> GIVEN TASK: Rewrite the data from the line with "Click the Save icon in quick access toolbar" to the line with "point(674,121)", putting "filter button" in place of "filter tab" and changing nothing else.

> RECORDED DATA:
▽
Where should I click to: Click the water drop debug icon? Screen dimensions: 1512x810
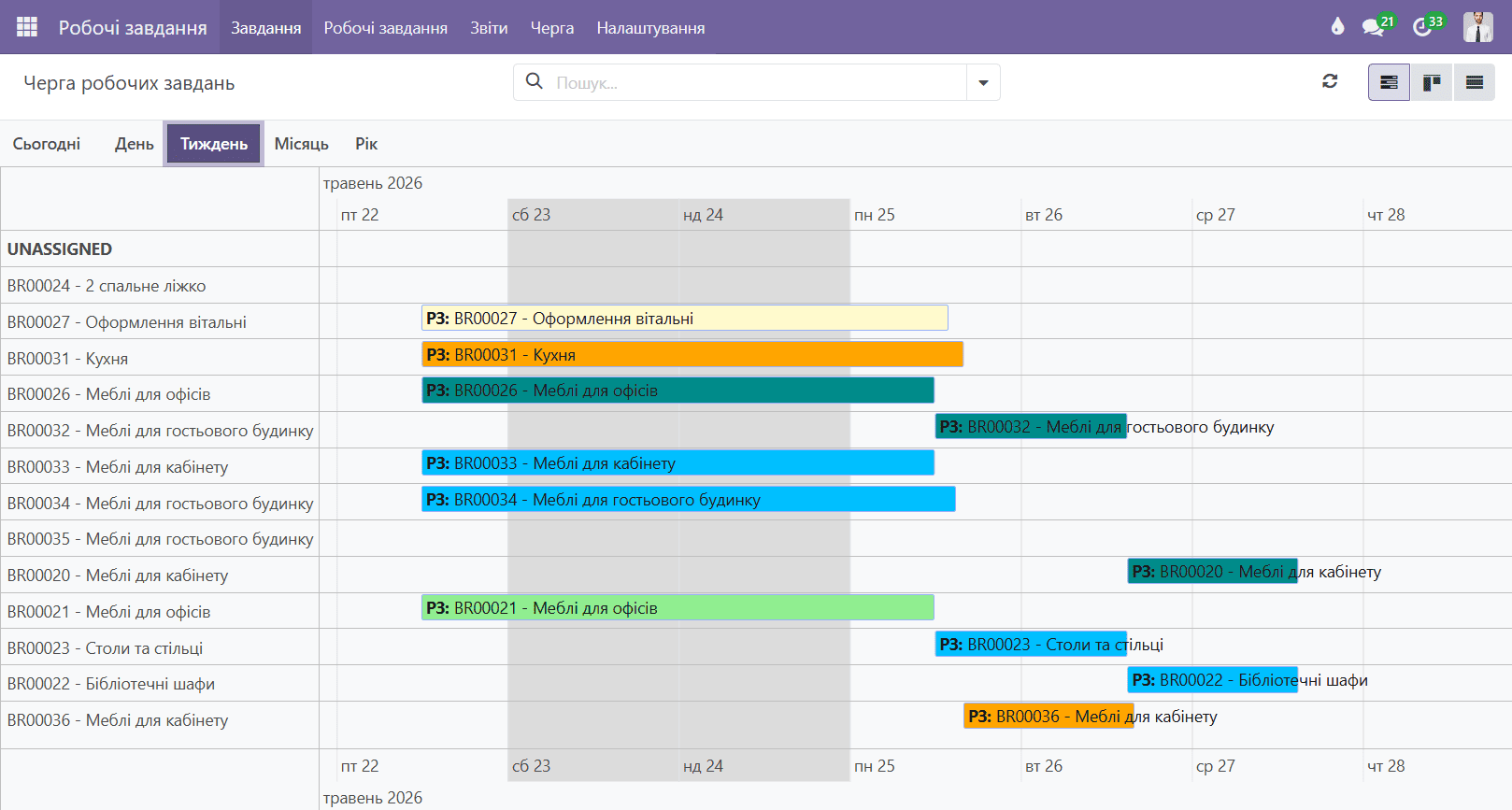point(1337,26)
△
▽
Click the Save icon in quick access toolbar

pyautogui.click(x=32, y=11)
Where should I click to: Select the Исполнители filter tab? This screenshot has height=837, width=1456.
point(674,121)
△
> ANSWER TO THIS TASK:
Click the Save icon in quick access toolbar

pyautogui.click(x=32, y=11)
Where should I click to: Select the Исполнители filter button? This screenshot has height=837, width=1456.
point(674,121)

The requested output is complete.